“If you saw him in a dark alley at night, most people would be scared,” said Keanon Alderson, associate professor of business and director of the Business Administration Program at California Baptist University, when speaking of the fall graduation’s student speaker.
Clad in his signature flannel and motorcycle vest with tattoos on his 250-pound frame and a bald head, Tyler Johnson, senior business administration major, is not what some people would expect of a student speaker at graduation. However, some believe it is exactly what makes him influential.
A Riverside native, Johnson graduated high school at 16. He joined the military the next year and was deployed to Sicily, Italy.
After returning, he attended CBU and during his sophomore year, he heard about Bikers Against Child Abuse while watching the news. BACA is an organization built of motorcycle riders intent on protecting children who have been abused.
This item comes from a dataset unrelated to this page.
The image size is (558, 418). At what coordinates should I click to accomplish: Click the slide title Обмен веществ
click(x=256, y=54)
He said he unintentionally met a representative the exact day he had decided to call for more information.
“I wanted to focus on something that would be positive with my biker image, but wasn’t even thinking of using motorcycles to do it,” Johnson said.
After speaking with the representative, he attended two consecutive meetings, which are required for people interested in joining and became a supporter for a year.
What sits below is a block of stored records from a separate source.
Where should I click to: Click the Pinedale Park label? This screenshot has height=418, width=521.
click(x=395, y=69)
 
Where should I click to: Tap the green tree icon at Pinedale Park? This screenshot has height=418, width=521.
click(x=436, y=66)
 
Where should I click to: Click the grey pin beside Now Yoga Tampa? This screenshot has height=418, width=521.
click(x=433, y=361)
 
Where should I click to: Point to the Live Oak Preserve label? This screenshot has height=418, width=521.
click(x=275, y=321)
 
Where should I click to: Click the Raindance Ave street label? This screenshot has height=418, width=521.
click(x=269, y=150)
To be a supporter, BACA candidates must have a thorough background check and are later evaluated to determine if they are dedicated members. Once a member, they receive a patch on their cut, or jacket, to signify membership, which Johnson said he wears proudly every day.
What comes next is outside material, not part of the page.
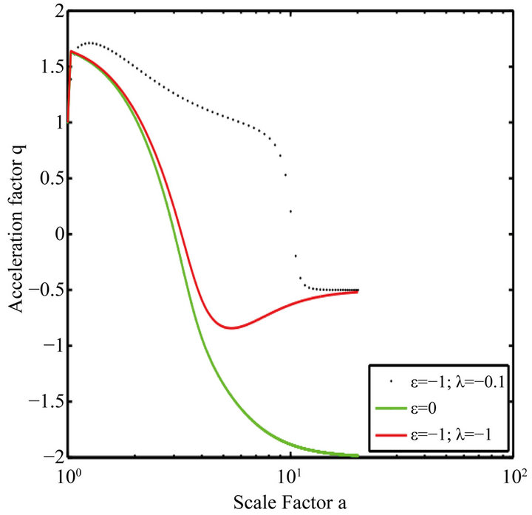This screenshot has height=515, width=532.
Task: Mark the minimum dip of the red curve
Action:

As a BACA member, Johnson said he has the privilege of helping kids feel safe.
The organization has two different levels of participation and protection, which include guarding and escorting the child where they need to go and holding “awareness rides” in the area to announce their presence and show support.
“These kids are braver than I could ever imagine,” Johnson said. “They have instilled so much strength into me.”
Lisa Singer, administrative assistant in the Career Center, said society’s expectations on how someone should look do not apply to Johnson.
“(Johnson) may look one way, but he has a heart that is pliable,” Singer said. “He has taken the investment of an education seriously. He recognizes it as a gift. And in turn, he wants to pour into others so it is important for students to see that. He comes in, looking hard and rough around the edges, then you get to know his heart. He has a heart that wants to serve.”
Singer said Johnson is a relatable person, regardless of the way he looks to society, who will make an excellent speaker.